К концу 1930-х гг. в СССР удалось добиться значительных успехов как в обеспечении грамотности населения, так и в повышении уровня его образования. По данным переписи населения 1939 г., из лиц в возрасте от 9 лет и старше грамотные среди горожан составляли 89,5 % (мужчины — 95,7 %), а среди жителей села — 76,7 % (мужчины — 88,1 %)[420]. Причем неграмотными оставались преимущественно лица старших возрастов и жители национальных окраин. Так, по всем категориям населения РСФСР уровень грамотности был существенно выше общесоюзного. Значительно повысился и уровень образования. По данным той же переписи, на 1000 человек мужского населения лиц со средним образованием приходилось 89, а с высшим — 9, причем для городского населения эти показатели были в 2–2,5 раза выше. Три четверти имевших среднее образование на этот год составляли лица до 30 лет, то есть основной призывной контингент[421]. Уже в 1938/1939 г. в СССР почти все дети (97,3 %), окончившие начальные классы, перешли учиться в среднюю школу[422]. Не удивительно, что среди призывников 1939–1940 гг. треть составляли лица, имеющие высшее и среднее образование, а проблема собственно грамотности накануне Второй мировой войны перед Красной Армией уже не стояла[423].
Однако, что касается специального военного образования офицерских кадров, то в результате репрессий конца 1930-х гг. армия, по сути, лишилась всей своей образованной части. В итоге к началу Великой Отечественной войны лишь 7 % командиров имели высшее военное образование, а более трети не получили даже законченного среднего военно-специального[424].

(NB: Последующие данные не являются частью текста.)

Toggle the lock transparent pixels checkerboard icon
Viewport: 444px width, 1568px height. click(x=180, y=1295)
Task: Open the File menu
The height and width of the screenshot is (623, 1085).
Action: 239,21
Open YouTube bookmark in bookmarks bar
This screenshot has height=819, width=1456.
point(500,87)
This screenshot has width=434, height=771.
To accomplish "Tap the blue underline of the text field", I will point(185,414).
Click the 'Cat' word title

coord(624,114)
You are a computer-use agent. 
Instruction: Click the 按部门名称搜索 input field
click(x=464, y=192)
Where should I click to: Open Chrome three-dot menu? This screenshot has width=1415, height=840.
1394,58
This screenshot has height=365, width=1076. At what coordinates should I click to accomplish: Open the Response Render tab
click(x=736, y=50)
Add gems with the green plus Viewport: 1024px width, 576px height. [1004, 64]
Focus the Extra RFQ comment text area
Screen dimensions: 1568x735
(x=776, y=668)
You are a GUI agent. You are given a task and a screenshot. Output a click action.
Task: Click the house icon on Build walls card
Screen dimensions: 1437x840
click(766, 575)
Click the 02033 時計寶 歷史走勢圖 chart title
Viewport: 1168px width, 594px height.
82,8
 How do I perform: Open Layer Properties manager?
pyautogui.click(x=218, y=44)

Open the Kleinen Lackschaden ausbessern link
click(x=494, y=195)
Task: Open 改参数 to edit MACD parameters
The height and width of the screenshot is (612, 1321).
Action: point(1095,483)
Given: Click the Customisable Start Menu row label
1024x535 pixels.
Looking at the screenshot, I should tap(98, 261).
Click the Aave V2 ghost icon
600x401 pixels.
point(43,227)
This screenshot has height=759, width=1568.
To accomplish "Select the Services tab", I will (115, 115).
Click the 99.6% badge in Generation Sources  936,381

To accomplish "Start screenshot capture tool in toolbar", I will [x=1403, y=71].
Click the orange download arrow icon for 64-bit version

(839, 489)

Как и в Первую мировую войну, гибель кадровой армии, с одной стороны, и массовый прилив в нее гражданского населения, с другой, вызвали противоречивые последствия в области образовательного уровня вооруженных сил. Наряду с приходом в армию массовых пополнений старших, относительно малограмотных возрастов, в нее влились также студенты и старшеклассники, молодые специалисты в разных областях, а в состав ополчения вошла даже профессура. И нередки были случаи, когда высокообразованные люди служили рядовыми под началом не только неопытных, но и малограмотных командиров.